## What is expected
Output the line containing "Where should I click to: Select the LATEST-mutillidae-2.6.30.zip", then every remaining line of the entries below, exactly as written and with no other text.

Stored dataset items

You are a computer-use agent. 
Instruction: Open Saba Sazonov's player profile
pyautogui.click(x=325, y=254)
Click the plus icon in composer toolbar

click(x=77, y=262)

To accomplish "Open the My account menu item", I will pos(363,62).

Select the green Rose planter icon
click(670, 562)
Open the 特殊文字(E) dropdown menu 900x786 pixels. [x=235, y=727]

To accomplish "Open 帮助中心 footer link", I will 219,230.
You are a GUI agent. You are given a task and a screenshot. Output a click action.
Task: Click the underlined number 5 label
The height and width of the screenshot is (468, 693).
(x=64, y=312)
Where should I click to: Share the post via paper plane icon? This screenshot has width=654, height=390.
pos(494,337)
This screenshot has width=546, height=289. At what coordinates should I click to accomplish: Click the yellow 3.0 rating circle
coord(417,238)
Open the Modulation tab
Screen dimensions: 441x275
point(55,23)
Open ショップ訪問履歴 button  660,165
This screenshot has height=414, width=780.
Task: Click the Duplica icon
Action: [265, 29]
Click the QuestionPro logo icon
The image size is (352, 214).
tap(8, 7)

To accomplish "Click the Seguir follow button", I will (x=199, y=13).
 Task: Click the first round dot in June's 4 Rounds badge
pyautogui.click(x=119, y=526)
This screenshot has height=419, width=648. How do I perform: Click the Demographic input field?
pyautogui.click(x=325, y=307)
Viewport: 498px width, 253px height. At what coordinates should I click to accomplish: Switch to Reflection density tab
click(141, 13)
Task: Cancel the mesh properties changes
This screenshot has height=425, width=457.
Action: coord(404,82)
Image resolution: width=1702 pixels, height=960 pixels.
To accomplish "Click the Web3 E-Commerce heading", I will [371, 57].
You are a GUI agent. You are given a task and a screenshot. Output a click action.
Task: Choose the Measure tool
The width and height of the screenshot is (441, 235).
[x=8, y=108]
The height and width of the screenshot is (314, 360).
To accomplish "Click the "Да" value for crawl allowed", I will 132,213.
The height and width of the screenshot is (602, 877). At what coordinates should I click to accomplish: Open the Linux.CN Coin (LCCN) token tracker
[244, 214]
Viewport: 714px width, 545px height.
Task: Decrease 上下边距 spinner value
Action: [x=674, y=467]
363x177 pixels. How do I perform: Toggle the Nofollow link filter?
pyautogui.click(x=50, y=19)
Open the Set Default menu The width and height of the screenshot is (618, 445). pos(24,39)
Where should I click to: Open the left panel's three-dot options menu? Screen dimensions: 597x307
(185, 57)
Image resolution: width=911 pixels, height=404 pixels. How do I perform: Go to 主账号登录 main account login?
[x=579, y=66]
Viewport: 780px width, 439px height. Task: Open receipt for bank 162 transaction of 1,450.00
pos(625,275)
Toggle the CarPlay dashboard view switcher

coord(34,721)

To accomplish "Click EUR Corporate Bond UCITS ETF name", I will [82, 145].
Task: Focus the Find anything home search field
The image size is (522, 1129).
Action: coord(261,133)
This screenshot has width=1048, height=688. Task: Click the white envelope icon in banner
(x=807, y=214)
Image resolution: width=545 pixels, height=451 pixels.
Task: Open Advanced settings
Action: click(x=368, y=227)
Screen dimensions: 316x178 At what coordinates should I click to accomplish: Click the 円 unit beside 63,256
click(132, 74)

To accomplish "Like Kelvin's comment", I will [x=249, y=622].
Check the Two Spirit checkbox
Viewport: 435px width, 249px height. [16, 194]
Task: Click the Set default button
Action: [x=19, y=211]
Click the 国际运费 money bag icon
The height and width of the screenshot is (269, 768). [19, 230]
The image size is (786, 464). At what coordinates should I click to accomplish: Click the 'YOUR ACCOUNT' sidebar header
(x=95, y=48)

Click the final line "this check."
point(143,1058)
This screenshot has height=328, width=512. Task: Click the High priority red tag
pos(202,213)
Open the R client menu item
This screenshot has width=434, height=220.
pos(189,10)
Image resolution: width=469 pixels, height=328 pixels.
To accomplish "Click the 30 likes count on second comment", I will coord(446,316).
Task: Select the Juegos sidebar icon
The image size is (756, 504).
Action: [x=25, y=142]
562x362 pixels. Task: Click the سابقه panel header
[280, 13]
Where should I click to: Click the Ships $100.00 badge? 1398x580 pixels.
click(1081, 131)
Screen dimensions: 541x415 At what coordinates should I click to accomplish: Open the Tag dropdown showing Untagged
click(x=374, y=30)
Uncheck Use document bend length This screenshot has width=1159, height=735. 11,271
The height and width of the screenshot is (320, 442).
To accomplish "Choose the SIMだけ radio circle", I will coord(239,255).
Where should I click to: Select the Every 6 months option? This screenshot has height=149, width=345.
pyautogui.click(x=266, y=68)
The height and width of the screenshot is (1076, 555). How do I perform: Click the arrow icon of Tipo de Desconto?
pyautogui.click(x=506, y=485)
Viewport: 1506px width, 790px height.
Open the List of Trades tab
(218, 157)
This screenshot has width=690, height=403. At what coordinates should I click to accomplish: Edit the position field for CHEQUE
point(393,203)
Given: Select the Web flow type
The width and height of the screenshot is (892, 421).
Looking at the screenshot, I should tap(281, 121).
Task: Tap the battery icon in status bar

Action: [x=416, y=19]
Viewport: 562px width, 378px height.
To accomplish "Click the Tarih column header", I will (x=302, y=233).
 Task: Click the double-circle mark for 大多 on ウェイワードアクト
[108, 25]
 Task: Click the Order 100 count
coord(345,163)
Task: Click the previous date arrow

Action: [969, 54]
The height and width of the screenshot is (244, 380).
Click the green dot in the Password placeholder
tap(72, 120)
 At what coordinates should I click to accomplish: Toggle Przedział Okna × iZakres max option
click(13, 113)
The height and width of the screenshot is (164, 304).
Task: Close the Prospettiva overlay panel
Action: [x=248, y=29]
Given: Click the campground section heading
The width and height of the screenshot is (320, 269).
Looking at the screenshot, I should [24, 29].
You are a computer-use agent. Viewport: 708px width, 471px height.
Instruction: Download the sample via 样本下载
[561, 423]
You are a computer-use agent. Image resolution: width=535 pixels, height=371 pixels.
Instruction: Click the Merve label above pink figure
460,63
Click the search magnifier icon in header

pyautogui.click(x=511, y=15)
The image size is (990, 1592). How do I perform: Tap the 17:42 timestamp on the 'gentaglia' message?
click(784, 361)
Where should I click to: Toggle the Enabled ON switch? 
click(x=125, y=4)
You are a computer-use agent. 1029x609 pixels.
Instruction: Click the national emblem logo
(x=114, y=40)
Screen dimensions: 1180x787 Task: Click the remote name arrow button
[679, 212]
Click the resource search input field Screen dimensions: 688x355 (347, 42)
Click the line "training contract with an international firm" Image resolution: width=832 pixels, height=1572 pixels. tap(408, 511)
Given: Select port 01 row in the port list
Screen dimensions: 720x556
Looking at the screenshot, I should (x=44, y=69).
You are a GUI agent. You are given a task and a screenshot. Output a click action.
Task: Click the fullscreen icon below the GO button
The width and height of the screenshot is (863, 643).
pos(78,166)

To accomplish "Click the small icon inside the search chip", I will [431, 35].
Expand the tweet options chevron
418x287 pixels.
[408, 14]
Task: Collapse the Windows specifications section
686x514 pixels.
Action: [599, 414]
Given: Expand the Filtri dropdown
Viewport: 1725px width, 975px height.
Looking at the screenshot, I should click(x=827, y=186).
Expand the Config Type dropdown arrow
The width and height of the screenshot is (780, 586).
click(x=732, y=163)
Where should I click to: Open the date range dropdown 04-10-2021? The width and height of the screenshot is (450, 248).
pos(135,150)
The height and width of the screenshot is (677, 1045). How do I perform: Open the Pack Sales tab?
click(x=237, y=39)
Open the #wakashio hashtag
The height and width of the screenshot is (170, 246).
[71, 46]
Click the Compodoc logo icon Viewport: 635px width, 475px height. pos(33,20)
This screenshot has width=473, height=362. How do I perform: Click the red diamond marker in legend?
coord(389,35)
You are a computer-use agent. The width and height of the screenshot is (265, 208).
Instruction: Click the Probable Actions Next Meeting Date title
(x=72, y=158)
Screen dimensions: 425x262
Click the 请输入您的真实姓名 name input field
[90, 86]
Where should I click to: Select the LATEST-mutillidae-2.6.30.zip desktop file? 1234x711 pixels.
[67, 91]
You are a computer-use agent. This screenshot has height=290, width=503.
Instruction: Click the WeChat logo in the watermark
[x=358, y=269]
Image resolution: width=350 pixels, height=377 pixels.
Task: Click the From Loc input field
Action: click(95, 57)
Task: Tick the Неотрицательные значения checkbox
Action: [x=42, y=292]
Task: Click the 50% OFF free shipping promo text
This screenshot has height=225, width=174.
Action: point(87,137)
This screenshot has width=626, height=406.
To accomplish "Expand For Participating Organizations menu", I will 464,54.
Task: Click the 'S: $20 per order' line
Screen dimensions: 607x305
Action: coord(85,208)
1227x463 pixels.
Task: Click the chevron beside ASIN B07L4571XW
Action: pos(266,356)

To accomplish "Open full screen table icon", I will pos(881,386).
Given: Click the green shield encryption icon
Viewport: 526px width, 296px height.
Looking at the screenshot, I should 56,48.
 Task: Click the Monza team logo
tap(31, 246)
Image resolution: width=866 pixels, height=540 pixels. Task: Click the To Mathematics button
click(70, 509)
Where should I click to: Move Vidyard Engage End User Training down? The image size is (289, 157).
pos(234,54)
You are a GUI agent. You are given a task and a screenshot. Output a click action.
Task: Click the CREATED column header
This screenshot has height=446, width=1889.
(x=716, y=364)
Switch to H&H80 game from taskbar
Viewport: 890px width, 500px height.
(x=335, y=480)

## Task output
Where should I click to: Select the LATEST-mutillidae-2.6.30.zip desktop file? 1234x711 pixels.
[67, 91]
You are a computer-use agent. This screenshot has height=290, width=503.
Instruction: Click the WeChat logo in the watermark
[x=358, y=269]
Image resolution: width=350 pixels, height=377 pixels.
Task: Click the From Loc input field
Action: click(95, 57)
Task: Tick the Неотрицательные значения checkbox
Action: [x=42, y=292]
Task: Click the 50% OFF free shipping promo text
This screenshot has height=225, width=174.
Action: point(87,137)
This screenshot has width=626, height=406.
To accomplish "Expand For Participating Organizations menu", I will 464,54.
Task: Click the 'S: $20 per order' line
Screen dimensions: 607x305
Action: coord(85,208)
1227x463 pixels.
Task: Click the chevron beside ASIN B07L4571XW
Action: pos(266,356)

To accomplish "Open full screen table icon", I will pos(881,386).
Given: Click the green shield encryption icon
Viewport: 526px width, 296px height.
Looking at the screenshot, I should 56,48.
 Task: Click the Monza team logo
tap(31, 246)
Image resolution: width=866 pixels, height=540 pixels. Task: Click the To Mathematics button
click(70, 509)
Where should I click to: Move Vidyard Engage End User Training down? The image size is (289, 157).
pos(234,54)
You are a GUI agent. You are given a task and a screenshot. Output a click action.
Task: Click the CREATED column header
This screenshot has height=446, width=1889.
(x=716, y=364)
Switch to H&H80 game from taskbar
Viewport: 890px width, 500px height.
(x=335, y=480)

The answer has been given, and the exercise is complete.